Selon les informations parues dans la presse dominicale, le patron des CFF Andreas Meyer a touché en 2007 un «salaire record de 1,3 million». Cette affirmation n’est pas juste. Le salaire annuel de Monsieur Meyer a été de 700 000 francs, soit 100 000 francs de plus que ce que son prédécesseur avait reçu une année auparavant. A cela s’ajoutent cependant des prestations uniques de 450 000 francs. Les chiffres présentés dans le journal «Sonntag» d’aujourd’hui à propos du bilan 2007 des CFF sont partiellement faux.

Déjà lors de l’engagement de Monsieur Meyer en qualité de CEO des CFF, le Conseil d’administration avait décidé d’augmenter son salaire de 100 000 francs par rapport à celui de son prédécesseur. Le salaire maximum avait été fixé à 700 000 francs. Celui-ci se compose d’un salaire de base de 500 000 francs et d’une part variable de 200 000 francs pour l’année 2007. A cela, vient s’ajouter un montant forfaitaire de 25 000 francs pour couvrir les frais. Celui de son prédécesseur atteignait 24 000 francs. En outre, un dépôt de 60 000 francs a été versé à la caisse de pension (prédécesseur: 25 000 francs).

A ce salaire, viennent s’ajouter des prestations supplémentaires uniques d’un montant de 450 000 francs touchés par Monsieur Meyer lors de sa première année en tant que CEO.

  • un «Sign-on-Bonus » unique de 200 000 CHF qui compense la perte de bonus subie lors du changement d’employeur
  • un dépôt unique de 250 000 CHF (prédécesseur: 100 000 francs) à la caisse de pension.
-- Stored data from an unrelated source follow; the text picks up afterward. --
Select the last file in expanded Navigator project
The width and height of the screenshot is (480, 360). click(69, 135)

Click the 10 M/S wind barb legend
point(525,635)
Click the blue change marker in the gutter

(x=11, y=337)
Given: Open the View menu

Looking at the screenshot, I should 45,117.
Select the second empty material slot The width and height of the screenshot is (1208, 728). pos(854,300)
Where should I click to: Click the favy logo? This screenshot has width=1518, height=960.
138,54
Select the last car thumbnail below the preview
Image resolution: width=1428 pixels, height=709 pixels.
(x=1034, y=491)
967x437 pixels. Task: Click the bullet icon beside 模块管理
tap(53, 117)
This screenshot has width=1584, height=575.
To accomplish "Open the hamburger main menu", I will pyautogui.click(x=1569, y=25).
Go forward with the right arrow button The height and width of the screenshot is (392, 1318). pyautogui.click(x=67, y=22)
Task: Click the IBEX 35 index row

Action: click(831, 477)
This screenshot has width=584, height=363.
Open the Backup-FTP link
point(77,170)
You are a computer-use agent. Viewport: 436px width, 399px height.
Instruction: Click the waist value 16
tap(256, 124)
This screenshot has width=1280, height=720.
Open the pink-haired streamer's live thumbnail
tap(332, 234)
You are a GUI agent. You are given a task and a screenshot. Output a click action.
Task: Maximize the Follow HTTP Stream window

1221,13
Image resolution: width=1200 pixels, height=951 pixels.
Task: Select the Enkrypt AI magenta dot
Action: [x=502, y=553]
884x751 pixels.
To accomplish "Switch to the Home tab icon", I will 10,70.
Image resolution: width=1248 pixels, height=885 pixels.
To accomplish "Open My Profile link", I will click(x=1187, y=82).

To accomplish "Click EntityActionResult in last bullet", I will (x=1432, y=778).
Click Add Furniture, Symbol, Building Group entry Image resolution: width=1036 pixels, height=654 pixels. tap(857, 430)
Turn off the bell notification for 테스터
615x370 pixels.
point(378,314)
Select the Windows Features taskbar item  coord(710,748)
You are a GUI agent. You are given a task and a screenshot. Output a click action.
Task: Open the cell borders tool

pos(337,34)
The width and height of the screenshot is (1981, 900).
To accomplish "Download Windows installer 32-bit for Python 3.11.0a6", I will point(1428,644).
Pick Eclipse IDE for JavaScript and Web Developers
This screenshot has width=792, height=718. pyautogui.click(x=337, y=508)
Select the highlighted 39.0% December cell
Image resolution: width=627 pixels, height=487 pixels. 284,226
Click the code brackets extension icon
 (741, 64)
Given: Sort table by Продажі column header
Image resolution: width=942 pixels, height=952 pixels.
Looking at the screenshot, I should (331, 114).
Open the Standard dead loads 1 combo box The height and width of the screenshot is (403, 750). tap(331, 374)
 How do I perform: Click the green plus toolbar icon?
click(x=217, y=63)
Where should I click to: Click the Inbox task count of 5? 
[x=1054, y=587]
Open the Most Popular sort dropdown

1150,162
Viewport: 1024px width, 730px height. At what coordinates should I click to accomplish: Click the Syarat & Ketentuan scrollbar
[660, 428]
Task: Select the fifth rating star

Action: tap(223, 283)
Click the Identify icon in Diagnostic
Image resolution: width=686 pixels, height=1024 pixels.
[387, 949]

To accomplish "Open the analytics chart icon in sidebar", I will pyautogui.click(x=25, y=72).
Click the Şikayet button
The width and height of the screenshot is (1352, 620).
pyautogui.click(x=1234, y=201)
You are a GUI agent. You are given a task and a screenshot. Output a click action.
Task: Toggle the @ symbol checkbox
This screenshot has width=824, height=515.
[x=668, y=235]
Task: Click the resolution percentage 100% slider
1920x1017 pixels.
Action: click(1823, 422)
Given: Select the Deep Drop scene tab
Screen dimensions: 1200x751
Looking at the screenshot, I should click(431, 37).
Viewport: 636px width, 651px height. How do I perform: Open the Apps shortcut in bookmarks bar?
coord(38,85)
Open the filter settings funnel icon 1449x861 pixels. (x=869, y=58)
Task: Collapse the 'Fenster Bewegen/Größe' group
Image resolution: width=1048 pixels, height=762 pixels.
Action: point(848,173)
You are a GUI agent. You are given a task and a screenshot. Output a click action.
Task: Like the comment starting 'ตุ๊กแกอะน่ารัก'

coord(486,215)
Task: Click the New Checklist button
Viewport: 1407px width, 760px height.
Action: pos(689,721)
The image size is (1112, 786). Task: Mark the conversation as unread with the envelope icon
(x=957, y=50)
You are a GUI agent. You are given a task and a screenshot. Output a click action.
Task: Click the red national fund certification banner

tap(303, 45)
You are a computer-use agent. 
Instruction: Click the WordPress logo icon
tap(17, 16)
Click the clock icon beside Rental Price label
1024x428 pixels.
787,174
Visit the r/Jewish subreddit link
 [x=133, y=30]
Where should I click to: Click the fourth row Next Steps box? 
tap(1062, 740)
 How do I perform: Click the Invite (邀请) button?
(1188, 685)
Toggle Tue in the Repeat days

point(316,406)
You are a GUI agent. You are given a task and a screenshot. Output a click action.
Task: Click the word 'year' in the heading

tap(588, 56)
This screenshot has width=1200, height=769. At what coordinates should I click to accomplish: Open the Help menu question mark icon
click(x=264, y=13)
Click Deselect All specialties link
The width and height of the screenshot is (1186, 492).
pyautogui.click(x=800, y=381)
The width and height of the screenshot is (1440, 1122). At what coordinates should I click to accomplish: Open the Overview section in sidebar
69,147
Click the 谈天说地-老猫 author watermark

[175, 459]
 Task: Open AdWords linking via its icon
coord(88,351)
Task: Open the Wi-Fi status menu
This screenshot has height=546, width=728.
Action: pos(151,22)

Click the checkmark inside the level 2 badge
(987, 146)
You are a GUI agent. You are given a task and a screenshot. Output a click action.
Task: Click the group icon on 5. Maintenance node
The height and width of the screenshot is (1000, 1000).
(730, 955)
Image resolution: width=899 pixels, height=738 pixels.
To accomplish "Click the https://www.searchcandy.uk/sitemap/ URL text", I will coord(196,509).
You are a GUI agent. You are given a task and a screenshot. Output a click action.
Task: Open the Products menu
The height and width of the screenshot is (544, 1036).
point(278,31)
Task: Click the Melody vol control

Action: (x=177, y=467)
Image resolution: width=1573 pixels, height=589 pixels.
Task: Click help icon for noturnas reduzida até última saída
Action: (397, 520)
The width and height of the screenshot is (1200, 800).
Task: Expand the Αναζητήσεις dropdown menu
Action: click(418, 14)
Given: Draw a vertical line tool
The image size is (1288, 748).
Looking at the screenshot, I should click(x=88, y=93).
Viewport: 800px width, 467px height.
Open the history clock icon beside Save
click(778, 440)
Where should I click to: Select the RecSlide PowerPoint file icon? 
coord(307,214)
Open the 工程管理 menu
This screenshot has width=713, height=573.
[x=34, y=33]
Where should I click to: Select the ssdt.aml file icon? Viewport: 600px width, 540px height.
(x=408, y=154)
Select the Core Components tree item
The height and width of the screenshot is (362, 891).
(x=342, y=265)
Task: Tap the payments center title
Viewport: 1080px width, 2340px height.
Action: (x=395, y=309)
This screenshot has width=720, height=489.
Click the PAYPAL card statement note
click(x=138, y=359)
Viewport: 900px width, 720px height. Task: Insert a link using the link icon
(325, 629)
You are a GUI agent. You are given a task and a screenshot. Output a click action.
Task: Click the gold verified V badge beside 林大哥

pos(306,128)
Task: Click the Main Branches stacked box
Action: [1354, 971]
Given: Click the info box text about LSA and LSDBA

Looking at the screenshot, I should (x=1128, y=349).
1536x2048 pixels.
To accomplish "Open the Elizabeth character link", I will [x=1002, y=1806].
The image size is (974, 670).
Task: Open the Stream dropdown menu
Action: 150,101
Ceci afin d’adapter la situation de Monsieur Meyer aux normes suisses. Monsieur Meyer est revenu d’Allemagne en Suisse sans prestation de libre passage.
  • La vente de la maison de Monsieur Meyer près de Frankfut am Main, datant de deux ans, a été faite par CFF Immobilier. Ce dernier a repris la maison au prix d’acquisition pour faciliter un transfert rapide et sans complication de Monsieur Meyer en Suisse.

Dans son ancienne fonction auprès de la Deutsche Bahn, Monsieur Meyer recevait une indemnité salariale de plus de 400 000 Euros (à l’époque plus de 640 000 francs). En ce qui concerne les prestations uniques, il s’agit de coûts usuels dans ce genre de transaction. Elles servent à compenser les désavantages liés au changement de poste de travail.


Chiffres faux.

Dans l’édition du journal «Sonntag»Ouverture du lien dans une nouvelle fenêtre. d’aujourd’hui, les chiffres publiés à propos de l’exercice comptable 2007 sont partiellement faux. Les CFF présenteront les chiffres mercredi prochain, dans le cadre de leur conférence de presse annuelle sur le bilan.